「おい、光!」
「ん?」
先を歩いていた光は振り返って西門の顔を見た。こうやって外で見ていると気が削がれて良いのかもしれない。部屋に二人きりだとどうしても意識してしまう。それがその内バレてしまいそうで怖い。この人は勘の良い人だから。
「飯食いに行くってまだ先だろ?」
「うん。でも一回家に帰って制服着替えなきゃ」
「…にしても、随分と気に入られてんだな」
茶室に生ける華だの夕食だの、指導も受けてると光は言う。正直婚約者の親との食事なんて面倒過ぎて考えたくもない。
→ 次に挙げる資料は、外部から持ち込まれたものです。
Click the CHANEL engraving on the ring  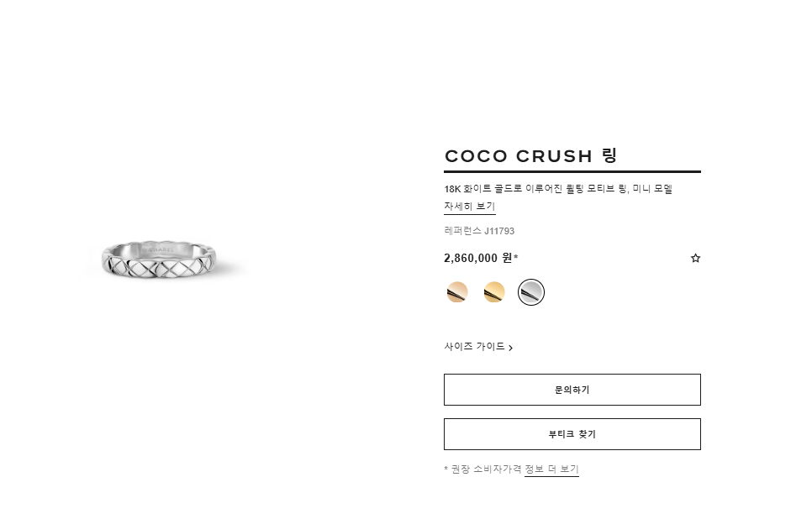pos(158,248)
西門もそれには光を通さないで誘われた事は無かった。
「お前めんどーじゃねぇの?」
「何で?」
「好きでもねぇ奴の親に会って、気に入られるように気遣って、愛想振り撒いて」
西門の言葉に光はん〜とうなり首を傾げて言う。
「総二郎さんの親だから。人として好きだって言ったじゃない。男としては嫌いだけど」
「…俺はいい男だけどいい人じゃないってのが売りなんだけど」
「私にとってはいい人だけど、いい男じゃないよ。いい男ってのはなりふり構わず好きな女を守る人。だから道明寺さんはいい男」
そりゃ俺も同感だわ、西門は小さく笑みを作って頷いた。そして出来るのは微妙な空間と間。
「…なぁ、光。お前さ、本当にそれで良いわけ?」
「突然何?」
「正直俺は助かってっけどさ、お前が好きでもない奴と結婚すんのをどう考えてっかだよ。お前本当はそういうタイプじゃねぇだろ?どちらかと言えばシゲルみてぇに結婚は仕方なくしても、ちゃんと恋愛はしたい、ってタイプだろ」
突然何を言い出すのかと思えば…。光は一瞬眉間に皺を寄せた。そりゃ最初はそうだった。婚約なんて正直嫌で、ましてや結婚する相手は自分で選びたい。でも、おばあ様の為、宮永の為。そう自分を誤魔化していた。どっちも良い、正にその状態。だけれど、今となっては婚約者のポジションが有利だと思ってしまった。
「…私は汚い女だからな」
好きな人を婚約者という形で縛れる事を喜ぶ自分が居た。
「汚い?どういう事だ?」
ううん、なんでもない。そう笑って光は何度も嘘を吐く。